Peregrino. Primera parte.

Ya no se oye el motor del bus. Escucha murmullos. Gente desperezándose en sus asientos. El ambiente cargado evidencia que las puertas del bus aún no han sido abiertas. No quiere abrir los ojos. El viaje en estos buses siempre lo deja con una sensación nauseosa que solamente desaparecerá cuando pueda abandonar su condición actual de “sardina enlatada” y respirar el aire fresco del exterior.

El recuerdo de su abuela consolándolo por no querer tomar el bus interprovincial para volver a casa de sus padres —porque tenía la certeza de que a la primera curva de la carretera estaría devolviendo el rico desayuno que le había preparado Mamá Angelita antes de salir— se apodera de su mente de inmediato. Con el pasar de los años cayó en cuenta: no eran las curvas, era la mezcla de olores y hedores de los pasajeros de turno que le revolvía las entrañas hasta dejarlo con la úvula inflamada de tanto arrojar.

—¡Ya pueden bajar! —grita el cobrador— abriendo las puertas del bus.

De inmediato se apodera del ambiente un frío glacial que le lastima y seca las fosas nasales al instante.

—Que no se te ocurra aspirar el aire helado por la boca —le había advertido su madre— primero tienes que aclimatarte cubriéndote con tu chalina, aspira sólo por la nariz.
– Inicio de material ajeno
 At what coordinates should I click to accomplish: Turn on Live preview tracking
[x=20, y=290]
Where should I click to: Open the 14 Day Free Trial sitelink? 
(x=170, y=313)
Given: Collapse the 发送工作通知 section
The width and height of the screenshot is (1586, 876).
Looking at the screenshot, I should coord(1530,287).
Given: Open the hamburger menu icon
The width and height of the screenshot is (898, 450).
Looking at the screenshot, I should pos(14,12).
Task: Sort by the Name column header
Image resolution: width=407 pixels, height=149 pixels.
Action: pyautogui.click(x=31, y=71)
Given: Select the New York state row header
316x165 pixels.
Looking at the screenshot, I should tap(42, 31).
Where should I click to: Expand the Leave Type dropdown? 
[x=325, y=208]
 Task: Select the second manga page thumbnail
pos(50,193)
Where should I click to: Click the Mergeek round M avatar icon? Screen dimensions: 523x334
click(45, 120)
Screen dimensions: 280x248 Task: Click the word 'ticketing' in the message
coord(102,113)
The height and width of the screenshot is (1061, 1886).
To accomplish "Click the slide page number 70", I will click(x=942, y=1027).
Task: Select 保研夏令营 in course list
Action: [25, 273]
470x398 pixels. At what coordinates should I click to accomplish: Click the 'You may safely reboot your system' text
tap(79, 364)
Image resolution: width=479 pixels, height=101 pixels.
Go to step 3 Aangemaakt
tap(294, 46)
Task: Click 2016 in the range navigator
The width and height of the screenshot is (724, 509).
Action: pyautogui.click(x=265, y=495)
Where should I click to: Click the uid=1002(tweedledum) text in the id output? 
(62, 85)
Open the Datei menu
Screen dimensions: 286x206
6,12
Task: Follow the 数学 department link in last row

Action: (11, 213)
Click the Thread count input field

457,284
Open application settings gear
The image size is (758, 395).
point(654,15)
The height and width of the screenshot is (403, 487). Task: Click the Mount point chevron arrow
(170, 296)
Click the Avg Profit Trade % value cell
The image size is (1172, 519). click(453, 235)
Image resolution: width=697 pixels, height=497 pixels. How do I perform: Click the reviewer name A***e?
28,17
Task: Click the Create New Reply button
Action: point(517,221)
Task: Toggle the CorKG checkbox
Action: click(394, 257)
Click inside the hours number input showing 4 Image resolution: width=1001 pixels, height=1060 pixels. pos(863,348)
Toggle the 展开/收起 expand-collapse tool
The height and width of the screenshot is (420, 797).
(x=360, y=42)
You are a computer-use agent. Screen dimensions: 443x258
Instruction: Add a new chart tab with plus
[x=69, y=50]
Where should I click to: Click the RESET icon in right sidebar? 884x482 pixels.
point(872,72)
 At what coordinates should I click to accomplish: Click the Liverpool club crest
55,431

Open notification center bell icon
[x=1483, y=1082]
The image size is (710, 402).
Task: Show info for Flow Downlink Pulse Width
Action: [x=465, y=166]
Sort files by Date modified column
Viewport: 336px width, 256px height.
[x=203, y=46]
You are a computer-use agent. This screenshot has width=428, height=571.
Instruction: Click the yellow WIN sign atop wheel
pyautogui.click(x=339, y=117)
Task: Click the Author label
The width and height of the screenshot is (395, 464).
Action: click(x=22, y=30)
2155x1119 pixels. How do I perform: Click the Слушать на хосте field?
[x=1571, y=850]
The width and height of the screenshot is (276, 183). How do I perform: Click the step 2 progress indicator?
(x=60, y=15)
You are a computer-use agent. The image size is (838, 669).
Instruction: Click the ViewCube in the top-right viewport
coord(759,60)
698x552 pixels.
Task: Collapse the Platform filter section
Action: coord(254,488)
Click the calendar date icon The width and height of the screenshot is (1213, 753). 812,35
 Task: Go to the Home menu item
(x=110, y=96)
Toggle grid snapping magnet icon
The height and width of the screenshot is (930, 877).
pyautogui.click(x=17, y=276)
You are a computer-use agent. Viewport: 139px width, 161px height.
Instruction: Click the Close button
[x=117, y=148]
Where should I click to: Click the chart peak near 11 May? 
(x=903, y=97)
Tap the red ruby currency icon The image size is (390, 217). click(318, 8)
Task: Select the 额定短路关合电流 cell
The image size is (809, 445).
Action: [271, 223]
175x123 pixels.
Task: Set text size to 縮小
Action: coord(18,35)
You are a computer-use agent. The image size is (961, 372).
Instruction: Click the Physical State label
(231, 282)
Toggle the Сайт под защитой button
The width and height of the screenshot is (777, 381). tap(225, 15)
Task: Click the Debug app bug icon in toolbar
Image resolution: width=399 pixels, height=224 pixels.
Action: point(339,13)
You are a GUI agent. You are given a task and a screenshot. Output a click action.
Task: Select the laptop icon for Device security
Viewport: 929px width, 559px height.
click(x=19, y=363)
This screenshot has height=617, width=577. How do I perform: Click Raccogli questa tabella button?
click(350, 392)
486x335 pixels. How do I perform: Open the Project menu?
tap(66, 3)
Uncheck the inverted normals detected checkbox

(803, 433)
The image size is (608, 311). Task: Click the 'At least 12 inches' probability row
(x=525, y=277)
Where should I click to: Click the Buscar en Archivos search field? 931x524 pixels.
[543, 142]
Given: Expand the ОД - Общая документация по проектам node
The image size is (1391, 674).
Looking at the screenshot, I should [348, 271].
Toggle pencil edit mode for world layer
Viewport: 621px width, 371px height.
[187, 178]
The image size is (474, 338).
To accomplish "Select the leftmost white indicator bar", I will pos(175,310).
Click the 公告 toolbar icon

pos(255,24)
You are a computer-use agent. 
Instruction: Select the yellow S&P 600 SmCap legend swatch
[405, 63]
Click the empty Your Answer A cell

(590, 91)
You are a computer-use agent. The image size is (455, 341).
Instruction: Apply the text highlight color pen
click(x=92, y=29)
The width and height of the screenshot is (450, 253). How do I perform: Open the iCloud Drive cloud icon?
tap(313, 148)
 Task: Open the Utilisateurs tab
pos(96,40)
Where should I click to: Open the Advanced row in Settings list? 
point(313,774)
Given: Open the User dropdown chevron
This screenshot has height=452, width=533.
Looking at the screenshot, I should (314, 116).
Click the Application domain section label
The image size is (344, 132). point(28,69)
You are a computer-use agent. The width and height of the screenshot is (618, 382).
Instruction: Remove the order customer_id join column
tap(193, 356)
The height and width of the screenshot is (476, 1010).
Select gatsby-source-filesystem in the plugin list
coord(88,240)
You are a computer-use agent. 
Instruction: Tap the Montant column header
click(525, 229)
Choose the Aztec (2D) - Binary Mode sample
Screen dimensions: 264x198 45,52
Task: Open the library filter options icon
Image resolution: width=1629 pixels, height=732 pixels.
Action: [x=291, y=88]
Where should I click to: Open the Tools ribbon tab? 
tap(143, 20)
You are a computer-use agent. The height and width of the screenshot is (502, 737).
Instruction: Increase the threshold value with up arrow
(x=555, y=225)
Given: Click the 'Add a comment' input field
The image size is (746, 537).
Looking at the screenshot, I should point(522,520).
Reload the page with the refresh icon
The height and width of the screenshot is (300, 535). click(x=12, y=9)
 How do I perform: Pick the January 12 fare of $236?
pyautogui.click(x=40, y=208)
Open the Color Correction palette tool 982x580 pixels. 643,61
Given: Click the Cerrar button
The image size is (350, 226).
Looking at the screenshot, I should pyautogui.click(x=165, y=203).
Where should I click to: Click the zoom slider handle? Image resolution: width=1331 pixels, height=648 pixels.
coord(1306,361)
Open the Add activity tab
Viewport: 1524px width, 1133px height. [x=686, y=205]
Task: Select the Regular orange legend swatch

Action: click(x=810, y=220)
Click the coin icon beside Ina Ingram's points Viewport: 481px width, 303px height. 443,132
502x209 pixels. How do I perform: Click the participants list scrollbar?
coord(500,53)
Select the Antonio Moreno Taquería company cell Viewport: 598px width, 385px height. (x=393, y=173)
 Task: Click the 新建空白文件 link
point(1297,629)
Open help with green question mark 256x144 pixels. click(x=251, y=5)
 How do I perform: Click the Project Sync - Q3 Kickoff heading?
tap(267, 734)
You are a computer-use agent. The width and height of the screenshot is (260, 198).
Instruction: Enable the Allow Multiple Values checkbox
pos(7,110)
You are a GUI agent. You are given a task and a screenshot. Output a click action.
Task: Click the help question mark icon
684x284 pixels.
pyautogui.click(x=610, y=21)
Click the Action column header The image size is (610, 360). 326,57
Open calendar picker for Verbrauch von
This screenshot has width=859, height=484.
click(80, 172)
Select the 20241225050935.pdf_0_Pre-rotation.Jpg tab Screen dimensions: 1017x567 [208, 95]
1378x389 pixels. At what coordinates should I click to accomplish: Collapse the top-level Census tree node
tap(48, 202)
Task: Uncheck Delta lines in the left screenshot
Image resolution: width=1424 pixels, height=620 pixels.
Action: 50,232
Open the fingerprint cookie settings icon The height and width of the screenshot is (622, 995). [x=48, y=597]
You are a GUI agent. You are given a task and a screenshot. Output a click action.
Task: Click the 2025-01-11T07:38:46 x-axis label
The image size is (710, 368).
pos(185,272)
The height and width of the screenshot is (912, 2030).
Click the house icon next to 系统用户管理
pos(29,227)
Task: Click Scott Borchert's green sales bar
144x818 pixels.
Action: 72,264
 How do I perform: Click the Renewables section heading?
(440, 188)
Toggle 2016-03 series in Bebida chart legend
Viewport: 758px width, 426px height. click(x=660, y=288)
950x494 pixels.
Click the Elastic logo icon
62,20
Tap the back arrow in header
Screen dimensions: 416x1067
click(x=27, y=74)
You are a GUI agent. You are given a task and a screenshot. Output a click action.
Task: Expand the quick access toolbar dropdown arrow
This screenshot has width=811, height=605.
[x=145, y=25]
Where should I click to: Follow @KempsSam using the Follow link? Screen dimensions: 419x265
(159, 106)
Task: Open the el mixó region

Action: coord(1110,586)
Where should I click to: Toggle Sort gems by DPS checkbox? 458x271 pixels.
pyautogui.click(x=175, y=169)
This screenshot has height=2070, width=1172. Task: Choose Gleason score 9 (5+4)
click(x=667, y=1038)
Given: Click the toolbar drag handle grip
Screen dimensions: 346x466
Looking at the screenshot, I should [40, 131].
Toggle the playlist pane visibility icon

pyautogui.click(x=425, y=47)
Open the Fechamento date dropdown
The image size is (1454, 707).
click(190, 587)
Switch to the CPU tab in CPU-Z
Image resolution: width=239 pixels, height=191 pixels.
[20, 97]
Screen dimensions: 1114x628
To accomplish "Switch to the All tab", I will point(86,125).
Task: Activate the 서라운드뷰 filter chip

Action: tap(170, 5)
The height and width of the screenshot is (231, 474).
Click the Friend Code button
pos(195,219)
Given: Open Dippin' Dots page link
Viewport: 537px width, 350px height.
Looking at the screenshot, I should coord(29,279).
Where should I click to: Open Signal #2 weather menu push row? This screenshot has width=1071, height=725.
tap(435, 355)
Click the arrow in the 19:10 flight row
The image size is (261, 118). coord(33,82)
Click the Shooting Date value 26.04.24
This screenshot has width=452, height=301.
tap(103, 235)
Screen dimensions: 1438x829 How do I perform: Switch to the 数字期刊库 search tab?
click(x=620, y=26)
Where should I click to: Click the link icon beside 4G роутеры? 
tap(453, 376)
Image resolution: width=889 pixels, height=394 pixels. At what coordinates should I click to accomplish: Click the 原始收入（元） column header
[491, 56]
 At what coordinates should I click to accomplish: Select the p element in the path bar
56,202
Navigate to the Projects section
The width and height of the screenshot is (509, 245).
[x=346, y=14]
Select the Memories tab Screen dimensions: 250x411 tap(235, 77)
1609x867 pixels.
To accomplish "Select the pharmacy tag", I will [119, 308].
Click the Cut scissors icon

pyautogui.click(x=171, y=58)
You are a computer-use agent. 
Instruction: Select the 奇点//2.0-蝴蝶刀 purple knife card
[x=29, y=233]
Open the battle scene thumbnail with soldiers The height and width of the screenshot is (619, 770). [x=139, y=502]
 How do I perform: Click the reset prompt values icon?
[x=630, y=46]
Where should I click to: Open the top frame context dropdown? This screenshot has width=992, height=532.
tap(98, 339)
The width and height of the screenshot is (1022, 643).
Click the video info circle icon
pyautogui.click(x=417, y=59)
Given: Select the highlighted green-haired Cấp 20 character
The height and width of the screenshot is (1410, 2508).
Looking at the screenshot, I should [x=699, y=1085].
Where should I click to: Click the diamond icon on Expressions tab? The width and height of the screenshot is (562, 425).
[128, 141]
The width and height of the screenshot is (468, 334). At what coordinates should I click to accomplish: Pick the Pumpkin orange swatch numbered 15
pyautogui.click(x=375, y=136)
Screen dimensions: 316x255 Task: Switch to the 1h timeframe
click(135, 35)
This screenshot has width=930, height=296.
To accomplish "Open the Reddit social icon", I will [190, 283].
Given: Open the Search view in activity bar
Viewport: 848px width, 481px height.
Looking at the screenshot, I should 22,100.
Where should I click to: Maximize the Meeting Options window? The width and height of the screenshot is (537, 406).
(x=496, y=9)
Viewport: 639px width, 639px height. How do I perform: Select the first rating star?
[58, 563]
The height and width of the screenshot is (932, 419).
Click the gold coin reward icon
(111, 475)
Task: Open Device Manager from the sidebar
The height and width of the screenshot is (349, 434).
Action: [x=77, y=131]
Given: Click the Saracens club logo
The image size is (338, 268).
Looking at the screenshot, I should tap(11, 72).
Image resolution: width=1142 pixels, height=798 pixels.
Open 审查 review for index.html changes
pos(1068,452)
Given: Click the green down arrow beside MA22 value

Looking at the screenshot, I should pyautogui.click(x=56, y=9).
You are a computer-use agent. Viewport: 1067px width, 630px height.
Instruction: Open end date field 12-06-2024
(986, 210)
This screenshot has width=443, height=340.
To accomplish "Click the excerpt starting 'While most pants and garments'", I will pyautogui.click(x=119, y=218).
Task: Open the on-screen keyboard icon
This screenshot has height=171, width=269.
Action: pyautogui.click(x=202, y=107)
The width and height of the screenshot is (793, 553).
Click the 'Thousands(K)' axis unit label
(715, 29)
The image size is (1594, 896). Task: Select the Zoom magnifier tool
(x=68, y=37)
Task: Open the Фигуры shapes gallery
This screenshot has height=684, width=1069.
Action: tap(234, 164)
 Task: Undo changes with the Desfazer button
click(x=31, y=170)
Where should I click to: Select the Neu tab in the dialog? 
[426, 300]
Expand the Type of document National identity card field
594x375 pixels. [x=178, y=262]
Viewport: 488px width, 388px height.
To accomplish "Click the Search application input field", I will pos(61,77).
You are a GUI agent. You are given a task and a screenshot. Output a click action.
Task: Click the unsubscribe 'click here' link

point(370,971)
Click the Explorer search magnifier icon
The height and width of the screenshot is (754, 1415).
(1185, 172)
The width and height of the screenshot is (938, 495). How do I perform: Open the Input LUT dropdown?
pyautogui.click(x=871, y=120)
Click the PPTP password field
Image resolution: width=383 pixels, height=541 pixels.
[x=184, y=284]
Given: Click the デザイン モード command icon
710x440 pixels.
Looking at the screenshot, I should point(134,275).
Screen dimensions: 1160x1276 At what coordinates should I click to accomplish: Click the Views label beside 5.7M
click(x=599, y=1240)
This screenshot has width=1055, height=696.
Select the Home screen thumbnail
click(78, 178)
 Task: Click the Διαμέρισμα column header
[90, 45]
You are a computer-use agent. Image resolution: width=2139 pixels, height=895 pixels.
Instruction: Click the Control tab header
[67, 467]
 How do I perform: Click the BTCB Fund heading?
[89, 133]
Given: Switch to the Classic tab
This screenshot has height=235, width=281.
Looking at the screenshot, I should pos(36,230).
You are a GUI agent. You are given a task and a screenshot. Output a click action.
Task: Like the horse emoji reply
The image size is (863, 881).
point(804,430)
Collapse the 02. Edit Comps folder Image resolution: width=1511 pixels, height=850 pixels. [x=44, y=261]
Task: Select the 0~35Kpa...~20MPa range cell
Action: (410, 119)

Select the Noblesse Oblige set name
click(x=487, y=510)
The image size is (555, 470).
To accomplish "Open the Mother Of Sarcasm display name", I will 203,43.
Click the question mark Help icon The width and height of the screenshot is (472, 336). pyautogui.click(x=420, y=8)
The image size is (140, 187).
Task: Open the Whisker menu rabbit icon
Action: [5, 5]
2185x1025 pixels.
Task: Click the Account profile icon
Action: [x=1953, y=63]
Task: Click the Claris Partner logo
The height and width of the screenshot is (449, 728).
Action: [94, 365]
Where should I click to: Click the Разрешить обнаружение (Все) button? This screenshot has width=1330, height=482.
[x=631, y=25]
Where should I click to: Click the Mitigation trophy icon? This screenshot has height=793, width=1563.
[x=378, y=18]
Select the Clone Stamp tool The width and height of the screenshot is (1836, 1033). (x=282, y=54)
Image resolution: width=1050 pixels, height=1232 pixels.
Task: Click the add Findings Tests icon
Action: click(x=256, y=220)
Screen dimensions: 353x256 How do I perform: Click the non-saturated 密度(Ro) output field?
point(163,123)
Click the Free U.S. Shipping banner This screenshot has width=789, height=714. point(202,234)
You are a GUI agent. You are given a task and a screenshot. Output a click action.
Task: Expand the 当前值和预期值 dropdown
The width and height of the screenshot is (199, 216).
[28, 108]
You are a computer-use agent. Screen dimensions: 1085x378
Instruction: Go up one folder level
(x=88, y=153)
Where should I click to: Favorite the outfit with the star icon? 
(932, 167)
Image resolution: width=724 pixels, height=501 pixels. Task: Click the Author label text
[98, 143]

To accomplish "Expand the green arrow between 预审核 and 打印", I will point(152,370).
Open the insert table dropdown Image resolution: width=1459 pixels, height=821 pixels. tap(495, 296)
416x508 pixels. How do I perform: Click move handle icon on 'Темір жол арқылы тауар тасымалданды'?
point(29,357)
Estaba cumpliendo diligentemente y al pie de la letra las indicaciones de mamá.

Había llegado al poblado de Mahuayani —a cuatro mil ochenta y nueve metros sobre el nivel del mar— el punto de partida de su peregrinaje. Se había preparado espiritual, mental y fisicamente para el desafío —que tendría que repetir dos veces más en los próximos años—.

A ocho kilometros de ascensión continua por el Valle del Sinak’ara, estaba el objetivo final: el Santuario del Señor de Qoyllurit’i, a los pies del nevado Colquepunco —a cuatro mil ochocientos metros sobre el nivel del mar—.

Todas las personas a quienes había pedido recomendaciones antes del viaje le habían dicho que ese ascenso le tomaría toda una mañana, si no más, entre descansos, tentempiés y reanudaciones de marcha.

Él se había propuesto peregrinar tomando sólo los descansos básicos, y de ser posible: sin descanso.

—Penitencia… —repetía su mente, una y otra vez—.